ConvergenceRI: What have been some of the things that you have learned about what to know when you're expecting? For instance, things like wearing sensible footwear.
ALEXANDER-SCOTT: Having good footwear is certainly a must, especially while I am still recovering from a major hamstring injury. Besides that, one of the major things I have learned is how much I have to learn!

I have spent a good portion of my adult life learning in academic and clinical settings, but this is a whole different, wonderful type of learning, where I am benefiting from the wisdom of my community members, family members, and friends.

It has brought me a tremendous amount of humility, gratitude, and joy. And it has really affirmed for me how much we all depend on each other, and how important it is to stay connected to our community of support.

ConvergenceRI: How will the workspace at the R.I. Department of Health perhaps be changed to accommodate the needs of young mothers and their infants? Are their private breast-pumping facilities? Onsite daycare?
ALEXANDER-SCOTT: Staff at the R.I. Department of Health has been working for a long time to make our workspace as welcoming and accommodating as possible for people during various phases of life.

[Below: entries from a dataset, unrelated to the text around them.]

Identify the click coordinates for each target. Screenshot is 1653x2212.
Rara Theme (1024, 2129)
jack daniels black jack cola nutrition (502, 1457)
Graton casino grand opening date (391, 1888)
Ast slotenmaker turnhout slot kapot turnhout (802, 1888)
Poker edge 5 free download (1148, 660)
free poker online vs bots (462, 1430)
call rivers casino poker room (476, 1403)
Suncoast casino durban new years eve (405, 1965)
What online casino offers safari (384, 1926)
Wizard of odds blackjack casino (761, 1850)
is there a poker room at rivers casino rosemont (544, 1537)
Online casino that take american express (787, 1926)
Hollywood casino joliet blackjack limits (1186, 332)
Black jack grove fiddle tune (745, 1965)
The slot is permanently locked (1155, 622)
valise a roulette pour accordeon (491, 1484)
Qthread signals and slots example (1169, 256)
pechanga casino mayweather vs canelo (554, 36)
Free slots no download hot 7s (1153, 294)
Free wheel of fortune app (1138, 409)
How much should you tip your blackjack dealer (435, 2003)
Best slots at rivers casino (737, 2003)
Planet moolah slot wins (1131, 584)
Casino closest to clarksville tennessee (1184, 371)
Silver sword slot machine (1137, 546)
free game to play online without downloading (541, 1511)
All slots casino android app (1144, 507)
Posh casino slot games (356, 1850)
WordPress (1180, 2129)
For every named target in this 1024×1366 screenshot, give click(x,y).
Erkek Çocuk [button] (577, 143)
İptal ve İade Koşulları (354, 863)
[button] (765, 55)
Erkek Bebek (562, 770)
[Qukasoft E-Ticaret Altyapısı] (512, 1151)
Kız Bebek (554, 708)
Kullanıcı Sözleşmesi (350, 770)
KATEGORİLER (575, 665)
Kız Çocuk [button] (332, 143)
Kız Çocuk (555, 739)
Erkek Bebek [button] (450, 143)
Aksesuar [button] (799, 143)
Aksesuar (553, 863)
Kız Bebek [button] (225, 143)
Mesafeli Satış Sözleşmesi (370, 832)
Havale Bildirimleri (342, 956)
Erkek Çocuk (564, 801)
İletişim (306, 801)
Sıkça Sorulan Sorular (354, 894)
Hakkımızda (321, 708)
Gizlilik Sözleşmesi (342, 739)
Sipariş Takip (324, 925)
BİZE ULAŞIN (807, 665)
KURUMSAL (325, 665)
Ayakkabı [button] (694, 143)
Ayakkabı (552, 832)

For example, we have a dedicated lactation room, and we now have all-access, gender-neutral restrooms that accommodate families.

Ultimately, the thing that I am most proud of is our work at R.I. Department of Health to build a culture in which all women, and all people, feel valued. I always refer to my co-workers at the Department as the members of my RIDOH family. That’s because of the great lengths that we go to support each other, not just as colleagues but as people who we genuinely care about.